Written by Ismail Kadare
Review by Edward James

The Fall of the Stone City is a translation form the Albanian of a short novel by Ismail Kadare, set in Kadare’s home city of Gjirokaster, the Stone City of the title. The action takes place between the German occupation of the city in 1943 (following Italy’s withdrawal from the war) and the death of Stalin 10 years later. The main protagonist is a German-educated doctor who saves the city from German reprisals, but how? Some years later he is arrested by the Communist regime as a suspected collaborator and is eventually murdered by his gaoler, apparently in a fit of grief at the news of Stalin’s death.
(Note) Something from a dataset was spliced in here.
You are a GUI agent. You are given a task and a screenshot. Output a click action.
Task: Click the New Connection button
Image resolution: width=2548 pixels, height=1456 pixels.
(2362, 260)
Do not expect an historical novel written in the usual west European or American style. Kadare does not tell the story from the viewpoint of one of the protagonists, but from that of an unidentified narrator telling the story 40 or 50 years later. Far from being an omniscient narrator, he freely admits that parts of the story are unknown and others based on speculation and hearsay. There is no sense in the doctor’s murder. The story is a tragic-comic satire of the inhuman senselessness of the Albanian (and any other) dictatorship.

As far as I know Kadare is the only Albanian author translated into English, and his work gives a unique insight into the history of this, the strangest corner of Europe.